*TUGAS WAJIB A*. Tolong tulis ulang entri dari awal sampai dan termasuk baris yang memuat "Looking at the screenshot, I should click(x=98, y=582).", dengan mengganti "width and height" menjadi "dimensions". Biarkan sisanya tetap sama.

Selanjutnya penjelasan mengenai tipe-tipe perbatasan wilayah negara,

baik perbatasan wilayah darat maupun laut dapat dibedakan berdasarkan jenis-

jenisnya sebagaimana yang dikemukakan oleh I.J. Martinez yang dikutip oleh

Tirtosudarmo (dalam Putra, 2013:17). Martines mengkategorikan tipe-tipe

perbatasan, yaitu:

1. Perbatasan Terasing (Alienated Bordeland), yaitu suatu wilayah yang tidak

terjadi aktivitas lintas batas, sebagai akibat berkecamuknya perang,

konflik, dominasi nasionalisme, kebencian ideologis, permusuhan agama,

persaingan kebudayaan, dan persaingan etnik, contohnya perbatasan

Korea Selatan dan Korea Utara.

2. Perbatasan Berdampingan (Coexistent Borderland), suatu wilayah

perbatasan dimana masalah lintas batas bisa ditekan sampai ke tingkat

yang dapat dikendalikan meskipun masih muncul persoalan yang

terselesaikan misalnya yang berkaitan dengan masalah kepemilikan

sumber daya strategis di perbatasan. Contoh dari jenis perbatasan ini yaitu

Indonesia dan Malaysia.

3. Perbatasan Saling Ketergantungan (Interdependent Borderland),

merupakan jenis wilayah perbatasan yang kedua sisinya secara simbolik

dihubungkan oleh Hubungan Internasional yang relatif stabil. Penduduk di

kedua bagian daerah perbatasan, juga di kedua negara terlibat dalam

berbagai kegiatan perekonomian yang saling menguntungkan dan kurang

lebih dalam tingkat yang setara, misalnya salah satu pihak mempunyai

fasilitas produksi sementara yang lain memiliki tenaga kerja yang murah.

Contoh jenis perbatasan ini yaitu Amerika Serikat dan Meksiko, atau juga

Indonesia dan Malaysia.

4. Perbatasan Terintegrasi (Integrated Borderland), adalah jenis wilayah

perbatasan yang kegiatan ekonomimya merupakan sebuah kesatuan,

nasionalisme jauh menyurut pada kedua negara dan keduanya terhubung

dalam sebuah persekutuan yang erat. Contoh dari jenis perbatasan ini dapat

dilihat pana negara-negara Uni Eropa. (Jefirstson Frans Arnold Pengau,

2015).

Dalam hal ini kebijakan luar negeri indonesia dikeluarkan atau dibuat

untuk memberantas Illegal fishing yang dilakukan oleh nelayan asing. Nelayan

adalah istilah bagi orang-orang sehari-harinya bekerja menangkap ikan atau

hewan laut lainnya yang hidup di dasar, maupun permukaan perairan. Perairan

yang menjadi daerah aktivitas nelayan ini dapat merupakan perairan tawar,

payau maupun laut. Di negara-negara berkembang, masih banyak nelayan

yang menggunakan peralatan yang sederhana dalam menangkap ikan. Nelayan

di negara-negara maju biasanya menggunakan peralatan medern dan kapal

yang besar yang dilengkapi teknologi canggih.

*KUTIPAN DATA*.
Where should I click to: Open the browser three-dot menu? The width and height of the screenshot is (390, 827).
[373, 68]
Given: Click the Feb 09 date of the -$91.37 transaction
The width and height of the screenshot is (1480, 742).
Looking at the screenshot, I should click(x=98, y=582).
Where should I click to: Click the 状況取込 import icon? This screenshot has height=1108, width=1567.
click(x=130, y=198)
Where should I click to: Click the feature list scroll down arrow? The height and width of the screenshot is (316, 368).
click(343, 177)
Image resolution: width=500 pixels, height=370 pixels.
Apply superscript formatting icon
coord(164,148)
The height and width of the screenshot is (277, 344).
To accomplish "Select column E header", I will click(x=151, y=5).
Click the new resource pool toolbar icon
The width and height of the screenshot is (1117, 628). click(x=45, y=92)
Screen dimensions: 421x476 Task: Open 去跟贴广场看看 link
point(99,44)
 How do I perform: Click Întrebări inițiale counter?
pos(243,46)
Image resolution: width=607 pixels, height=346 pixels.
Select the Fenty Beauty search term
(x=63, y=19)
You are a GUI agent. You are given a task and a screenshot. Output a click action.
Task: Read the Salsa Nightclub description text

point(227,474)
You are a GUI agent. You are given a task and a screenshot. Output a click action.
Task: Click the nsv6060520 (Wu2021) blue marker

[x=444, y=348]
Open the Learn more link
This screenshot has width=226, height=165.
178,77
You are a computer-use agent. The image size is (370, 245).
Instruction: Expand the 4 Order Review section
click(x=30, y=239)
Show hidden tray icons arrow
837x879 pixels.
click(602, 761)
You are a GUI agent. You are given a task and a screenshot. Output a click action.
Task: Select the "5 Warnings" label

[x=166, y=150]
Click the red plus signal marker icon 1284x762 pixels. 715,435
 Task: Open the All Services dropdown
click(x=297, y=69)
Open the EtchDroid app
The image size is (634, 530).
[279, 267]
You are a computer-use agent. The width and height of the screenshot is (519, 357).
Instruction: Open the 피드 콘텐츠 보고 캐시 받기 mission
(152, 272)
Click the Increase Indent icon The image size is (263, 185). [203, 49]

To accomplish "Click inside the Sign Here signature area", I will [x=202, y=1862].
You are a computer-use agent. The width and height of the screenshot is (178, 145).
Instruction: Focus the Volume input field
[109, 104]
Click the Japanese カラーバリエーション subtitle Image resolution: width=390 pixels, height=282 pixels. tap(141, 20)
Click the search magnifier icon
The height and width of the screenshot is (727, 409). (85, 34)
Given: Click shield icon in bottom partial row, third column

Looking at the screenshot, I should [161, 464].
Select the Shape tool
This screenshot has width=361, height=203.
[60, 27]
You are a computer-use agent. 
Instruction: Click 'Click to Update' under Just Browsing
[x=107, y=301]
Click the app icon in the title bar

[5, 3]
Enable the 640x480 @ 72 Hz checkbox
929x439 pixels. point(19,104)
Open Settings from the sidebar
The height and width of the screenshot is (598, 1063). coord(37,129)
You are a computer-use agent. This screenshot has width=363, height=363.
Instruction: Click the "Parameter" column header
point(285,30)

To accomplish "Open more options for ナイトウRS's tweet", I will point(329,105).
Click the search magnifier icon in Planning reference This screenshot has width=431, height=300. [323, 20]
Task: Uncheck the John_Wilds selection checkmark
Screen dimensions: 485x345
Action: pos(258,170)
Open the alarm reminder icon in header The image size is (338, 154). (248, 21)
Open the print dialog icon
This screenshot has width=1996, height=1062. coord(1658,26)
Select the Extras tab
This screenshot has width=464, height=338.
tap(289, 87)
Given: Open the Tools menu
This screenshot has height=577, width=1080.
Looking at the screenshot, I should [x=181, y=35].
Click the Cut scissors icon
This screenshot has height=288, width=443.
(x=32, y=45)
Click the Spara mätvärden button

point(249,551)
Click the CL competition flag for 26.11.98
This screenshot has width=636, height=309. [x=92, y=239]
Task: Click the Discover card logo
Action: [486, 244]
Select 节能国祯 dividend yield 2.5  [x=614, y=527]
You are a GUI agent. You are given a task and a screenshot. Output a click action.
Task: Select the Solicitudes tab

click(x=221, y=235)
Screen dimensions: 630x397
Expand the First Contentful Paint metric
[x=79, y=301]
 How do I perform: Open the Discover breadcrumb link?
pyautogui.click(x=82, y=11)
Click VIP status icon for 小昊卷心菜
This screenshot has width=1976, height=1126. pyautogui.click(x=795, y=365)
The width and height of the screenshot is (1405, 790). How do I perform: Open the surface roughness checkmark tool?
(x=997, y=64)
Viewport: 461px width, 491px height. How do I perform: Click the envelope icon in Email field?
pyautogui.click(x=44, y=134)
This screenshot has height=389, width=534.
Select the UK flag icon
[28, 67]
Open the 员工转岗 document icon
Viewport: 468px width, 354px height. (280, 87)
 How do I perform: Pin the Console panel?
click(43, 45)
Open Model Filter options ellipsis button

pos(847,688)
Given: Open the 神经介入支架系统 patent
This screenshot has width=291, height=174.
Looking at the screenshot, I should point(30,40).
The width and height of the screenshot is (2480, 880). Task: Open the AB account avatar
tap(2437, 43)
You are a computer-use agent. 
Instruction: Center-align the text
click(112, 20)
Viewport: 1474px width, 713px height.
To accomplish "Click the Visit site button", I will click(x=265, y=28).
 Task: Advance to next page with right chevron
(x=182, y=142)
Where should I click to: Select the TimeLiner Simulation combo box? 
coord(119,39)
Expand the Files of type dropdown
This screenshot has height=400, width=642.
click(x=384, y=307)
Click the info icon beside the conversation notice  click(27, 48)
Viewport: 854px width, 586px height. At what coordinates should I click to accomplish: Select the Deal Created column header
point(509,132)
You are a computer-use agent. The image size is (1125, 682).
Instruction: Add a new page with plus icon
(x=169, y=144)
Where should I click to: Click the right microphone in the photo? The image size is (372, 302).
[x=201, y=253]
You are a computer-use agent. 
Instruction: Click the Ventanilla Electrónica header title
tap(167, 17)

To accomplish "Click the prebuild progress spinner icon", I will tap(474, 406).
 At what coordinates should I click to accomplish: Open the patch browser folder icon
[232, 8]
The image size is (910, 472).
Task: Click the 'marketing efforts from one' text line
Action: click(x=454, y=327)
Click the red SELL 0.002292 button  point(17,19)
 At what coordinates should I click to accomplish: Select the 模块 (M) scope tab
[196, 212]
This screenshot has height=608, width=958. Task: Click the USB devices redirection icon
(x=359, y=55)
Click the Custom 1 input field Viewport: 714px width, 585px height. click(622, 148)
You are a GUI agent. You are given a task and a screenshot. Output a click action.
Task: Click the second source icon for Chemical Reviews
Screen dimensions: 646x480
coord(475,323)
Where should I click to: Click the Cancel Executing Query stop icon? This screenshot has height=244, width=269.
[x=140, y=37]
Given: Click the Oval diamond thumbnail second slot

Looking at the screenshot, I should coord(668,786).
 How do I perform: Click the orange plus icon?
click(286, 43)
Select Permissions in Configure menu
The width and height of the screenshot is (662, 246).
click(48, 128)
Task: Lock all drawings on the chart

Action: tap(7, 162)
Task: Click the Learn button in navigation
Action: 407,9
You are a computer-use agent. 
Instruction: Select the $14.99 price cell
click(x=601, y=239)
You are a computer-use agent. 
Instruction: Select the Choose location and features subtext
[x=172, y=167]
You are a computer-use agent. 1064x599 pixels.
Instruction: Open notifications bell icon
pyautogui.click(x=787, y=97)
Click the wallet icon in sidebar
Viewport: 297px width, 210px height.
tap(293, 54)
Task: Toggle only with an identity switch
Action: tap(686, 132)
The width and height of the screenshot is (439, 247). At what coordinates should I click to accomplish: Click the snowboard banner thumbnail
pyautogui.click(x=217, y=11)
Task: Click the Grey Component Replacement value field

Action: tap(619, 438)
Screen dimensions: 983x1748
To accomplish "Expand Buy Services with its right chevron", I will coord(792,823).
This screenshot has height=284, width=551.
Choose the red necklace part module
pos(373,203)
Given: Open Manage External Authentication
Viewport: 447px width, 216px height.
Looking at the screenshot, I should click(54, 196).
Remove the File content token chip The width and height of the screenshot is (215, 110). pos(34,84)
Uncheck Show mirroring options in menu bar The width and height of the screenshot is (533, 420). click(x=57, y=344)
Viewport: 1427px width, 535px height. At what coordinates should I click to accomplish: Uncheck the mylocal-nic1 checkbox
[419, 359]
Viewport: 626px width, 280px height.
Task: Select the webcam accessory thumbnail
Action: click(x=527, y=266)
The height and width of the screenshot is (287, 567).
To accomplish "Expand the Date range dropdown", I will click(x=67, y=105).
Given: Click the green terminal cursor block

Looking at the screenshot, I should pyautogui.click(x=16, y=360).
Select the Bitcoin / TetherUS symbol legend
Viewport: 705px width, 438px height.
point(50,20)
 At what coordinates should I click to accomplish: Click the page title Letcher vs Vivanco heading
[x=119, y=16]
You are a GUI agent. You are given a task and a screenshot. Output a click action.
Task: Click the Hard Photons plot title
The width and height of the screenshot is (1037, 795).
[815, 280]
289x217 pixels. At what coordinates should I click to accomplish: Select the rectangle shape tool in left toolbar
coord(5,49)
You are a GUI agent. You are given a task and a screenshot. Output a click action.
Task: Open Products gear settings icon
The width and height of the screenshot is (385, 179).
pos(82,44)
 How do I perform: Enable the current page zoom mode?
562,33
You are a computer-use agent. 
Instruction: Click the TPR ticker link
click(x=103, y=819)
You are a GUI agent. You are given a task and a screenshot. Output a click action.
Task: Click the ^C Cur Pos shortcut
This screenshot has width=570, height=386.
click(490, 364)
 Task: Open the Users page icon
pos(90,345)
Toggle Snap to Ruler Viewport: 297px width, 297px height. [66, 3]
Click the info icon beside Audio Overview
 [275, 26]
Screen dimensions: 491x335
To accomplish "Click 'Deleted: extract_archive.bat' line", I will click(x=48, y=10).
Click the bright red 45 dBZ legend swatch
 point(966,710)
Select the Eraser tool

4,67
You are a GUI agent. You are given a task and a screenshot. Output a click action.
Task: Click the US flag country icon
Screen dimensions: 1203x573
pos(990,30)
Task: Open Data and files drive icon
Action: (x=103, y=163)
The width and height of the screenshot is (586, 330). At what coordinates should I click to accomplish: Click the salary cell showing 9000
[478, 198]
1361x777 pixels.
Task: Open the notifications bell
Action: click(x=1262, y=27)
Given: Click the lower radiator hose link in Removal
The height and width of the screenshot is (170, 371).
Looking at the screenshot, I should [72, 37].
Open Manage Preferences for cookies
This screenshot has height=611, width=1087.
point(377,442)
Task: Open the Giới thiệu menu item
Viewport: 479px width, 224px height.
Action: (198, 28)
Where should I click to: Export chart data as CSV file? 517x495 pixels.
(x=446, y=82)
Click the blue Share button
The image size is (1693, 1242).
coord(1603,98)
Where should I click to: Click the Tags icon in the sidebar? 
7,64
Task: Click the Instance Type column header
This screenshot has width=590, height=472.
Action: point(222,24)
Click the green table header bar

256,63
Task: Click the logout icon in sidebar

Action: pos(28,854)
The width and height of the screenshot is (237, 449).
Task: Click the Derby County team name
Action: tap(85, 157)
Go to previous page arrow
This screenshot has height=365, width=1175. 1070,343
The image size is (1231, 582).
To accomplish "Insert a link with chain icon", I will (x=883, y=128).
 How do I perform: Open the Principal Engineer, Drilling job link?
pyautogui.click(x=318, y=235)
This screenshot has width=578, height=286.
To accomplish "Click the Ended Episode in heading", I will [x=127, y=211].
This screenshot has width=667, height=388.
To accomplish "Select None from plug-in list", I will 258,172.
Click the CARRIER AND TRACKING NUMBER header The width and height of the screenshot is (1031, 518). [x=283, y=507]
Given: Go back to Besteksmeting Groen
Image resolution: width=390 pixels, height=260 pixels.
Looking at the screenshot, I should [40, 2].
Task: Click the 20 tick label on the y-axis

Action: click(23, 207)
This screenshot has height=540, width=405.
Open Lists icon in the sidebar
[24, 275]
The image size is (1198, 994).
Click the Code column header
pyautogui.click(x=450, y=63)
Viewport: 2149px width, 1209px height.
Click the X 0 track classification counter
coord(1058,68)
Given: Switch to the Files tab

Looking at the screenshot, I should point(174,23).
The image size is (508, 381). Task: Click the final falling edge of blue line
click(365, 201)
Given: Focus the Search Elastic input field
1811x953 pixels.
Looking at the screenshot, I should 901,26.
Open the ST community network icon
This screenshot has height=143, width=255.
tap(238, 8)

*TUGAS WAJIB B*.
Tentukan apakah setiap pernyataan berikut sesuai dengan teks tentang tipe perbatasan wilayah negara. Jawab ya atau tidak dan kutip kata-kata teks yang menentukannya.
(i) Perbatasan Korea Selatan dan Korea Utara dijadikan contoh Perbatasan Terasing.
(ii) Menurut teks, nelayan yang memakai peralatan sederhana masih banyak dijumpai di negara-negara maju.
(iii) Perairan tempat nelayan beraktivitas dapat berupa perairan payau.

*JAWABAN LENGKAP A*.
Where should I click to: Open the browser three-dot menu? The dimensions of the screenshot is (390, 827).
[373, 68]
Given: Click the Feb 09 date of the -$91.37 transaction
The dimensions of the screenshot is (1480, 742).
Looking at the screenshot, I should click(x=98, y=582).

*JAWABAN LENGKAP B*.
(i) Ya: "contohnya perbatasan Korea Selatan dan Korea Utara."
(ii) Tidak: "Di negara-negara berkembang, masih banyak nelayan yang menggunakan peralatan yang sederhana dalam menangkap ikan."
(iii) Ya: "dapat merupakan perairan tawar, payau maupun laut."